ARTICLE 3. REPRESENTATIONS AND WARRANTIES OF BUYER .

     To induce Seller to enter into this Agreement and to sell the Transferred Assets to Buyer, Buyer hereby represents, warrants and covenants to Seller as follows:

     Section 3.1 Organization . Buyer is a corporation duly organized, validly existing and in good standing under the Laws of the State of Delaware.

     Section 3.2 Enforceability . Buyer has full corporate power and authority to make, execute and perform this Agreement and the other Transaction Documents to which it is a party, and to carry out the transactions contemplated hereby and thereby in accordance with their respective terms. This Agreement and the other Transaction Documents to which Buyer is a party constitute the valid and legally binding obligations of Buyer enforceable against it in accordance with their respective terms, subject to general equity principles and except as such enforceability may be limited by bankruptcy, insolvency, reorganization or similar laws affecting the rights of creditors generally.

     Section 3.3 Due Authorization; Valid Execution; No Inconsistent Obligations . This Agreement and the other Transaction Documents to which Buyer is a party and all transactions required hereunder or thereunder to be performed by Buyer have been duly and validly authorized and approved by all necessary corporate action on the part of Buyer (including without limitation all requisite approvals of Buyer’s Board of Directors). This Agreement has been, and the other Transaction Documents to which Buyer is a party will be (on or prior to the Closing Date), duly and validly executed and delivered on behalf of Buyer. Except as set forth in Schedule 3.3 , neither the execution and delivery of this Agreement or the other Transaction Documents to which Buyer is a party nor the consummation of the transactions contemplated herein or therein will result in a violation or breach of, or constitute a default under any term or provision of (a) the Certificate of Incorporation, Bylaws or other organizational documents of Buyer or (b) (i) any indenture, note, mortgage, bond, security agreement, loan agreement, guaranty, pledge, or other instrument, contract, agreement or commitment, (ii) any Law, (iii) any applicable ruling or order of any Governmental Authority, or (iv) any other commitment or restriction, in each case, to which Buyer is a party or by which any of its properties or assets is subject or bound, except, with respect solely to clause (iv) above, for such violations, breaches or defaults which would not, individually or in the aggregate, prevent or materially delay the consummation of

-15-


 

the transactions contemplated by this Agreement or the other Transaction Documents or the performance by Buyer of any of its obligations hereunder or thereunder.
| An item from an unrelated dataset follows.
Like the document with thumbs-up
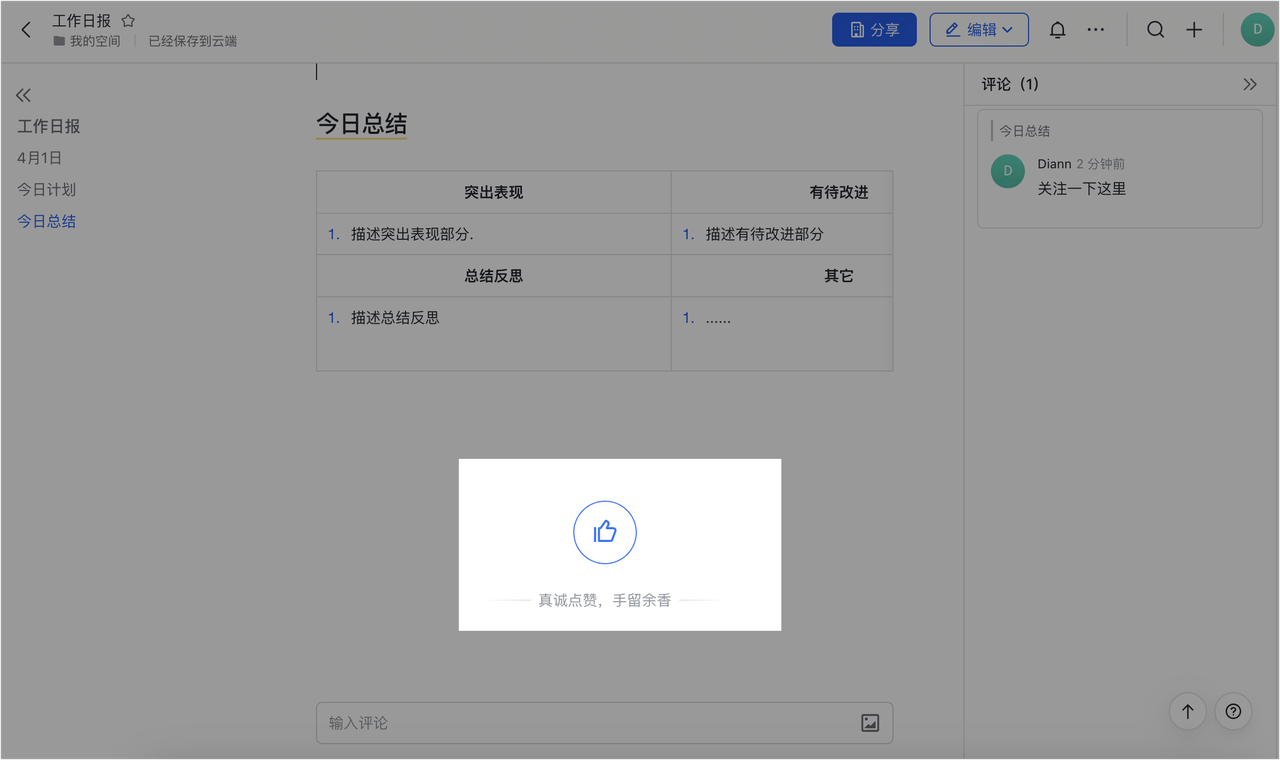1280x760 pixels. (x=605, y=532)
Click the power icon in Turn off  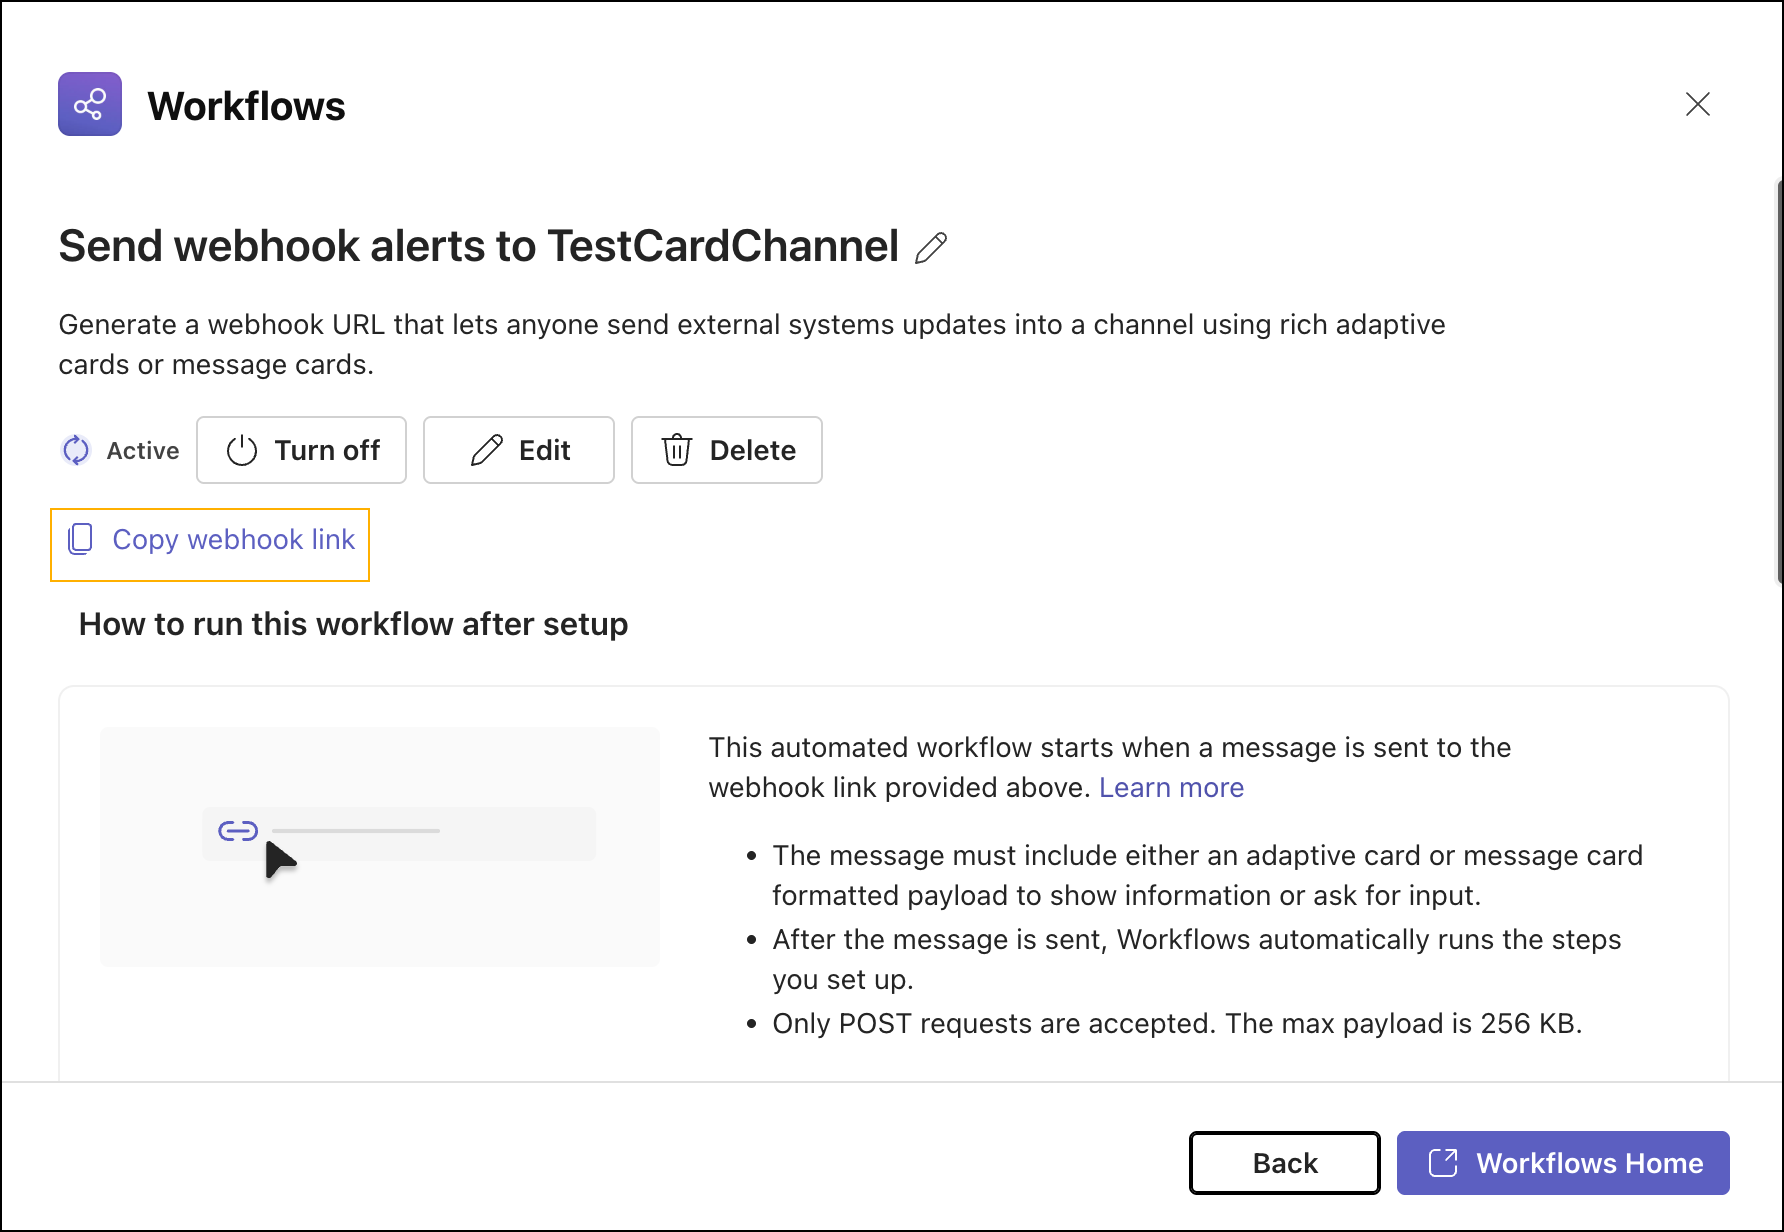(x=242, y=451)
     Section 3.4 Capitalization .

     (a) The authorized capital stock of Buyer consists of 100,000,000 shares of Common Stock, and 10,000,000 undesignated preferred shares, par value $0.01 per share (“ Preferred Stock ”). As of October 23, 2006, there were (i) 24,586,848 shares of Common Stock issued and outstanding (exclusive of unvested restricted shares), (ii) no shares of Preferred Stock issued and outstanding, and (iii) 1,555,501 shares of Common Stock issuable pursuant to options granted under the stock options plans of Buyer or warrants described in the Buyer Reports. All issued and outstanding shares of Common Stock (i) are duly authorized, validly issued, fully paid, nonassessable and free of preemptive rights, (ii) were not issued in violation of the terms of any agreement or other understanding binding upon Buyer and (iii) were issued in compliance with all charter documents of Buyer and all applicable U.S. federal and state securities laws, rules and regulations.

     (b) The shares of Common Stock to be issued as the Stock Consideration hereunder have been duly authorized and, upon issuance and payment therefor, shall be validly issued, fully paid and non-assessable. Upon delivery of such shares pursuant to the terms of this Agreement, good and valid title to such shares, free and clear of any and all Liens (except for any and all restrictions contemplated by this Agreement and/or applicable federal and state securities laws), will pass to Seller.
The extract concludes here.